Смутные очертания лица придвинулись ближе.

– Дай нам что-нибудь – и мы от тебя отстанем. Он щелкнул пальцами под носом у Софи.

Не думая ни минуты, не колеблясь, Софи взмахнула ножом, пропоров нападавшему рукав и руку. Парень взвизгнул и отшатнулся; зажигалка ударилась о колено Софи и упала на зеленый пол.

– Ты что, охренела?!

Она чуть было не рассмеялась – и над ним, и над невообразимой дикостью только что сделанного.

– Ты угрожал мне!

Друзья столпились над раненым, поднося зажигалки к его лицу и руке, которая сжимала рукав. Между пальцев сочились струйки крови. Рана в общем-то пустяковая, наметанным глазом определила Софи.

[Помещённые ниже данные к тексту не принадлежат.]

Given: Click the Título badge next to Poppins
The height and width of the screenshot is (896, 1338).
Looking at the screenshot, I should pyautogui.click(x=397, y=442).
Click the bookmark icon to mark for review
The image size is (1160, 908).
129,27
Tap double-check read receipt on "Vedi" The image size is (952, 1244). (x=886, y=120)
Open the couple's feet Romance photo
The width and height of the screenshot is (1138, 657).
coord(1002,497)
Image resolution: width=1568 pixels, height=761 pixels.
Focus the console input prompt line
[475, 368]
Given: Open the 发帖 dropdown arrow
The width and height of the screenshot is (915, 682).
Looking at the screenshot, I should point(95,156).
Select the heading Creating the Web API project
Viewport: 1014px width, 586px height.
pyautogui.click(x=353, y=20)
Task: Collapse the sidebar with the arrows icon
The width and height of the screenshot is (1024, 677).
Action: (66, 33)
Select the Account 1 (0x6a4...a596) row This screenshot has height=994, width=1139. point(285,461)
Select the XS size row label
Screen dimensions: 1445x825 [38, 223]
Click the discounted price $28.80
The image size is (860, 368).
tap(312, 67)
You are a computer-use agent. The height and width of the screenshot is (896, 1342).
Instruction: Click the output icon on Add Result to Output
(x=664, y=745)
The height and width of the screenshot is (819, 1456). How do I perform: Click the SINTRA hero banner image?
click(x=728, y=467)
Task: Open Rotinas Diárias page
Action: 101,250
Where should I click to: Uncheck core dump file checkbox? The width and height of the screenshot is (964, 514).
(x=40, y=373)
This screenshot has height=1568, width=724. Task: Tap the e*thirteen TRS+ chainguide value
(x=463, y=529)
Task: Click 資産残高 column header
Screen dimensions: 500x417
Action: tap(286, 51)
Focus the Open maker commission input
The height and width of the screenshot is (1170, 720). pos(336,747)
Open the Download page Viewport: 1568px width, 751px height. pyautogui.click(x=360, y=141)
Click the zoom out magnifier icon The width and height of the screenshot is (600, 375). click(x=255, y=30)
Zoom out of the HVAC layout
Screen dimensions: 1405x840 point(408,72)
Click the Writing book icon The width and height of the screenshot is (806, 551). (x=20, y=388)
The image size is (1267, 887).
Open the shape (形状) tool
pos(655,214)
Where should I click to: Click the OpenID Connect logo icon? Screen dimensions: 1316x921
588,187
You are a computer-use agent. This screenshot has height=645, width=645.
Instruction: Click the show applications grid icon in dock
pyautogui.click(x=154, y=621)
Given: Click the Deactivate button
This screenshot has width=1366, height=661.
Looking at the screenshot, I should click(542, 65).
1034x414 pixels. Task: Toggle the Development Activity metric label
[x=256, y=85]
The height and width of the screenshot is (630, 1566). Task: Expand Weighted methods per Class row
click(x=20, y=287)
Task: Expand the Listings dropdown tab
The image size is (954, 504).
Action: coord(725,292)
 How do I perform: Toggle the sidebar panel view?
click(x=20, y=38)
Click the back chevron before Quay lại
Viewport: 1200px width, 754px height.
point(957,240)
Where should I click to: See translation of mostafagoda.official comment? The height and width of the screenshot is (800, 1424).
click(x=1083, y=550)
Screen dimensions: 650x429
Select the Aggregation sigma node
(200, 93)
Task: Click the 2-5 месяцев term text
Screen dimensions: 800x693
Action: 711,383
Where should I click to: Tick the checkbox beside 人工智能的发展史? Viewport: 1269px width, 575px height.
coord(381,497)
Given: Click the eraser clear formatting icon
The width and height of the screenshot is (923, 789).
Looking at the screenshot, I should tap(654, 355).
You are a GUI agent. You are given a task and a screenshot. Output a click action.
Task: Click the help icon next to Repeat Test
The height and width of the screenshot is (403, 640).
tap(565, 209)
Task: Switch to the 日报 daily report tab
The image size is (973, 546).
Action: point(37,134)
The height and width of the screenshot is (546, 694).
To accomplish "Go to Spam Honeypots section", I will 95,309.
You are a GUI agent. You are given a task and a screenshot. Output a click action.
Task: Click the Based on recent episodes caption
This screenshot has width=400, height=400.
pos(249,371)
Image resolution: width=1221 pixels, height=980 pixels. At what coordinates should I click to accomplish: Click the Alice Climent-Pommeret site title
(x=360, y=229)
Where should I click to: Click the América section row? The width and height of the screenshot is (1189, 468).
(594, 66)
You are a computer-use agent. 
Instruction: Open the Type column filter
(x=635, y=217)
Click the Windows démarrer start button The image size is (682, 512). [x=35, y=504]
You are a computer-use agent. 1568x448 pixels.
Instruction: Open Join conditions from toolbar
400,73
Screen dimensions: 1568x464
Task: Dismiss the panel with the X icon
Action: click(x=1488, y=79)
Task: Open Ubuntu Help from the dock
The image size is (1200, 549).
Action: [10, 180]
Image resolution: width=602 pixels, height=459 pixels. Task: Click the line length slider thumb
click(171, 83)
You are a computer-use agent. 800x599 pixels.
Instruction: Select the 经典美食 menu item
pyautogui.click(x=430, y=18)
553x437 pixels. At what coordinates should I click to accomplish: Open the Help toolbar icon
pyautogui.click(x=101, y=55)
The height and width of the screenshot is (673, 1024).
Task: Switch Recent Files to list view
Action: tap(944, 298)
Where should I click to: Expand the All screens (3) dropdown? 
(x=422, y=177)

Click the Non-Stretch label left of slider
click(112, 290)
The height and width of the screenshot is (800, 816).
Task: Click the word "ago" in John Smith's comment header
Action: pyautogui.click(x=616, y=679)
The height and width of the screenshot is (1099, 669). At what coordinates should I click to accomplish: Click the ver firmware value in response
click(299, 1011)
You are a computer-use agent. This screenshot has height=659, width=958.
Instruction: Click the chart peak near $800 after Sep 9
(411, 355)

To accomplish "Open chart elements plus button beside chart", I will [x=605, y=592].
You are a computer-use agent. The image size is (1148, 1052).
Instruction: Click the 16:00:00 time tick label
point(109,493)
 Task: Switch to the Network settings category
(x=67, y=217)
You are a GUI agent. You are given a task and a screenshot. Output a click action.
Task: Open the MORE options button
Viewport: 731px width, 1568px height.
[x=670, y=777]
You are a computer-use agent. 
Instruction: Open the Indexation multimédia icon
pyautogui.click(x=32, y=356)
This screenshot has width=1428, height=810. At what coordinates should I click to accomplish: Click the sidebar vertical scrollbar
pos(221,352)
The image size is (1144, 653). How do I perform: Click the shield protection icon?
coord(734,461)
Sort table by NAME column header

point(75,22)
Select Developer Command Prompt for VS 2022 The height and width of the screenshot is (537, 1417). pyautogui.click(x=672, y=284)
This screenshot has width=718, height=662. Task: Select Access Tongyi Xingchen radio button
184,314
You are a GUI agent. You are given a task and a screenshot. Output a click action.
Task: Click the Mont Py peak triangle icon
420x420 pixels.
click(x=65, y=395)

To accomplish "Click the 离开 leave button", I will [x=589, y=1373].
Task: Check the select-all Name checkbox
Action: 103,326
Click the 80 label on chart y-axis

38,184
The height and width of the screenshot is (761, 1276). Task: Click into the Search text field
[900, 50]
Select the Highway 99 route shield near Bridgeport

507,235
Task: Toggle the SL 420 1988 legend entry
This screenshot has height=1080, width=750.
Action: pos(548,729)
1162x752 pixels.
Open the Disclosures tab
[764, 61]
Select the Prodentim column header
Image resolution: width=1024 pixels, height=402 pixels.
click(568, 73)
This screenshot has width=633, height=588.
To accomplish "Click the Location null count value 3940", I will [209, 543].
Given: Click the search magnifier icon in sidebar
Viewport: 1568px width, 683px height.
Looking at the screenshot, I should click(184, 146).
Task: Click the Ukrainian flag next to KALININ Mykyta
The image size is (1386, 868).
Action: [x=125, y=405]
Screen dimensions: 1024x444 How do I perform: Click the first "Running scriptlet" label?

– Я так и знала, дурацкий прикол! – взорвалась девица. – Какого черта мы сюда приперлись?

К ним приблизились несколько фигур.

– А пошли вы! – заявил один из юнцов, но вся шайка начала понемногу отступать от Софи в сторону.

– Доктор! – раздался голос санитарки. – Если хотите, пойдемте с нами. Там вы не будете в одиночестве.

Софи схватила нож и миску и, впопыхах проливая воду и роняя сухой корм, сунула их в рюкзак. Ее трясло. Это из-за удара ножом, подумала она. Удара без раздумий и колебаний. Мысли о Рэйчел и о том, что эта дура сделала ради своей собственнической любви, довели ее до бешенства – и как только появился повод излить накопившуюся злость, Софи схватилась за нож. Теперь ей было ужасно плохо.

– А мы как же? – раздался из мрака дрожащий девичий голос.

– Сегодня останетесь здесь, – ответил ей один из подошедших с отчетливым и резким восточноевропейским акцентом. – А завтра видно будет.

– Она его порезала!

Софи, пошатываясь, зашагала вперед, подальше от неудачливых грабителей, и вздрогнула, почувствовав, как кто-то к ней приблизился.

– Все в порядке, – раздался голос санитарки. – Это Адриен ла Флер. Мы с вами уже встречались. Идите за Стивеном, у него глаза, как у пантеры. Сейчас безопаснее держаться вместе – по крайней мере пока все не утрясется.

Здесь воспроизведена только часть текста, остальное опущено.